Why are the numbers switched around in this partial differential problem?

[Kajan thana]

TL;DR

changing signs with given equality.

I am going through some proofs for Damping oscillations in relation to partial differentials. Can someone help on why the numbers are switched around after giving inequality condition? Please see the images for better clarity.
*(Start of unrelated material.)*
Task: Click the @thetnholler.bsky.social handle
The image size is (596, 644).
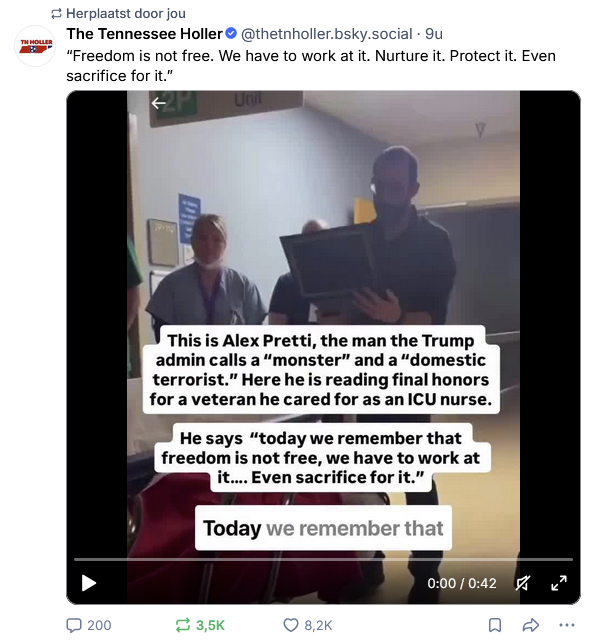Action: pyautogui.click(x=326, y=34)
The highlighted characters that gets switched around.

Thank you in advance.

 

[pasmith]

I feel there's some missing context.

It looks like you're triny to solve $$m\ddot x + 2c \dot x + m\omega^2 x = 0.$$ The solution to this is $$x(t) = Ae^{\lambda_{+}t} + Be^{\lambda_{-}t}$$ where $$\lambda_{\pm} = - \frac cm \pm \sqrt{\frac{c^2}{m^2} - \omega^2}.$$ Now iif $c^2 \geq m^2 \omega^2$ then that's fine as it stands, because the quantity under the square root is positive and you'll get a real result.
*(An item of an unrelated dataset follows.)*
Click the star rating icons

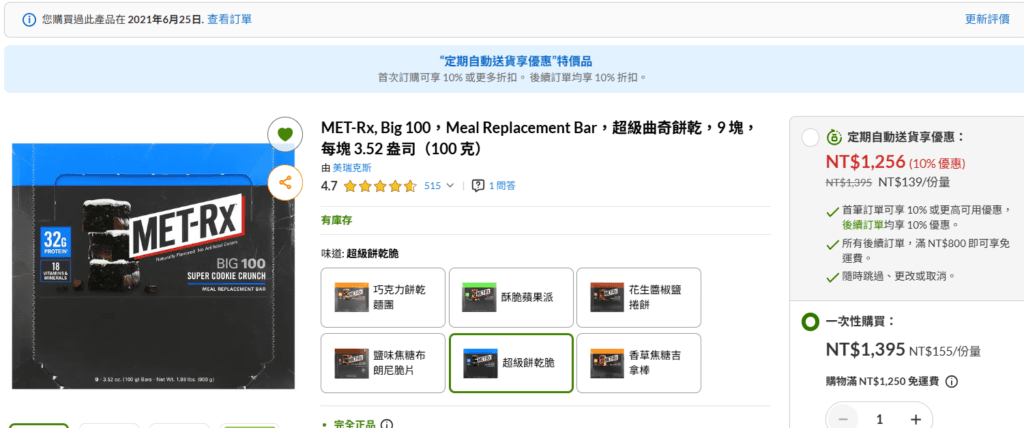[x=380, y=186]
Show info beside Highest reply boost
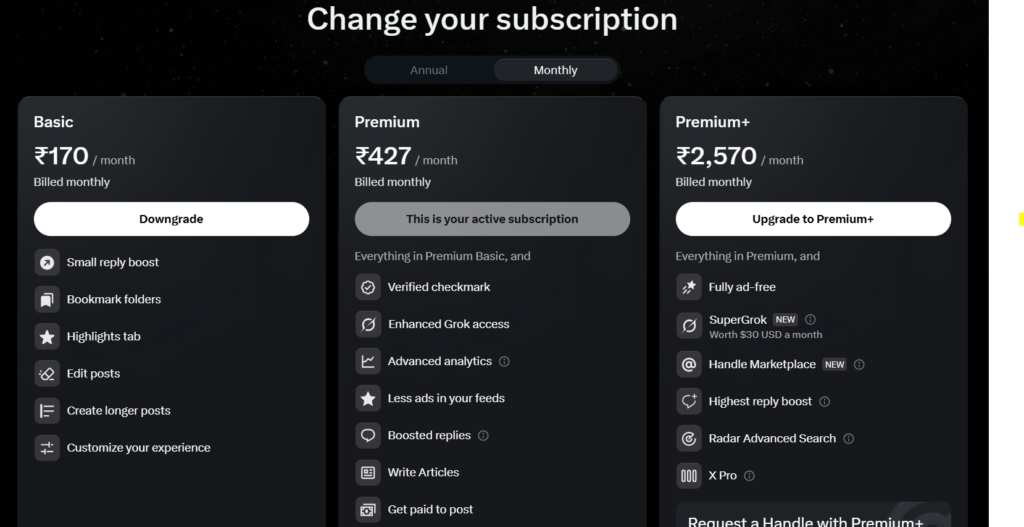 (825, 401)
Otherwise, the quantity under the square root is negative and you get a complex result, which you can write as $$\pm\sqrt{ \frac{c^2}{m^2} - \omega^2} = \pm\sqrt{-\left(\omega^2 - \frac{c^2}{m^2}\right)} = \pm i \sqrt{\omega^2 - \frac{c^2}{m^2}}$$ where $i^2 = -1$. Thus if $c^2 < m^2 \omega^2$ you have $$\lambda_{\pm} = -\frac{c}{m} \pm i \sqrt{ \omega^2 - \frac{c^2}{m^2}}.$$ For some reason the factor of $i$ in front of the square root is missing from what you have posted.

 

[Kajan thana]

I feel there's some missing context.

It looks like you're triny to solve $$m\ddot x + 2c \dot x + m\omega^2 x = 0.$$ The solution to this is $$x(t) = Ae^{\lambda_{+}t) + Be^{\lambda_{-}t$$ where $$\lambda_{\pm} = - \frac cm \pm \sqrt{\frac{c^2}{m^2} - \omega^2}.$$ Now iif $c^2 \geq m^2 \omega^2$ then that's fine as it stands, because the quantity under the square root is positive and you'll get a real result.
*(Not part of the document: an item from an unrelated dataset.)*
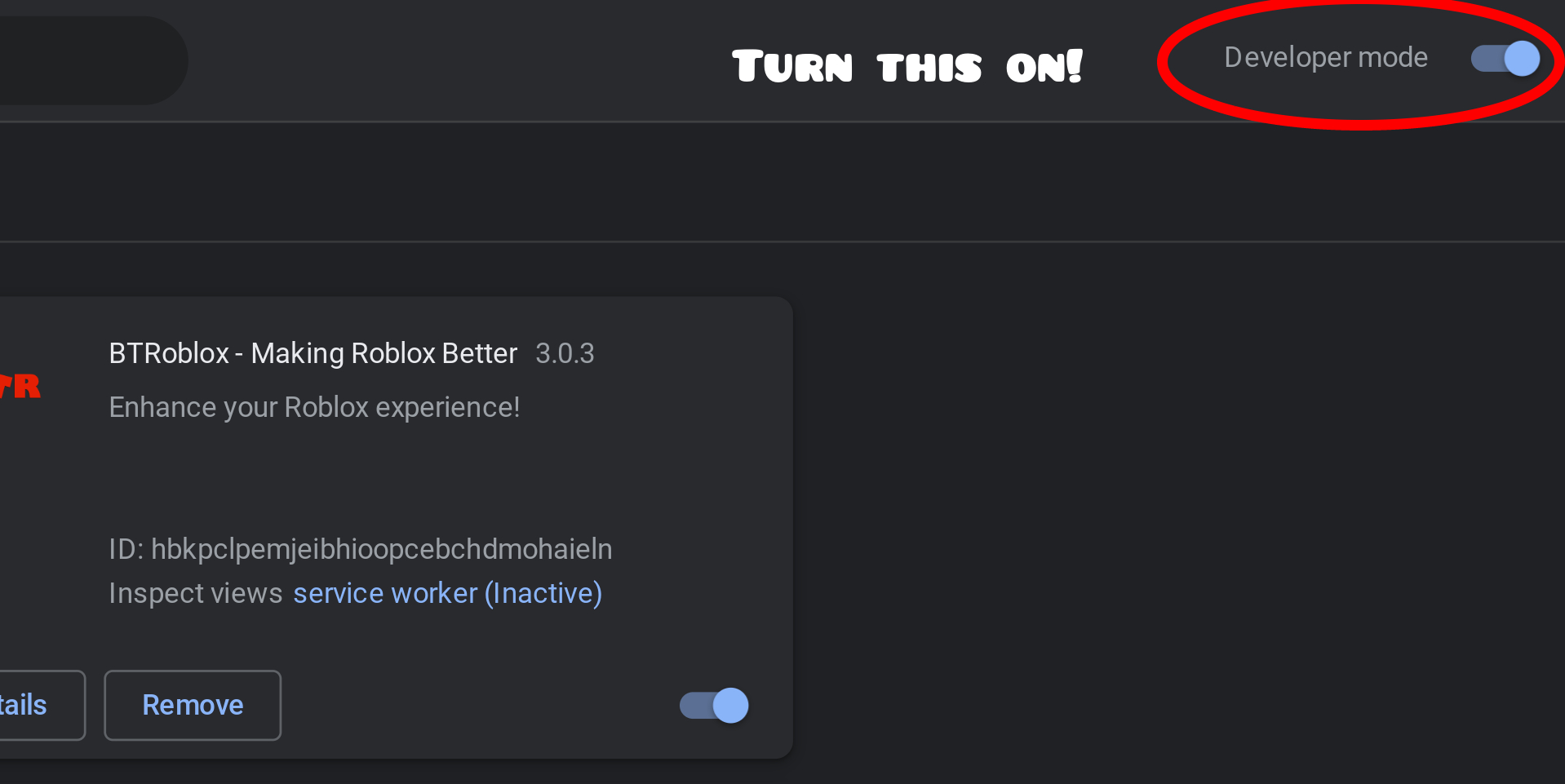
Task: Click the Remove button
Action: pyautogui.click(x=193, y=706)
Otherwise, the quantity under the square root is negative and you get a complex result, which you can write as $$\pm\sqrt{ \frac{c^2}{m^2} - \omega^2} = \pm\sqrt{-\left(\omega^2 - \frac{c^2}{m^2}\right)} = \pm i \sqrt{\omega^2 - \frac{c^2}{m^2}}$$ where $i^2 = -1$. Thus if $c^2 < m^2 \omega^2$ you have $$\lambda_{\pm} = -\frac{c}{m} \pm i \sqrt{ \omega^2 - \frac{c^2}{m^2}}.$$ For some reason the factor of $i$ in front of the square root is missing from what you have posted.

Thank you Pasmith, a small copying error that led to this misunderstanding. Thank you again for taking the time to point this out to me and explaining it clearly. You are a superstar.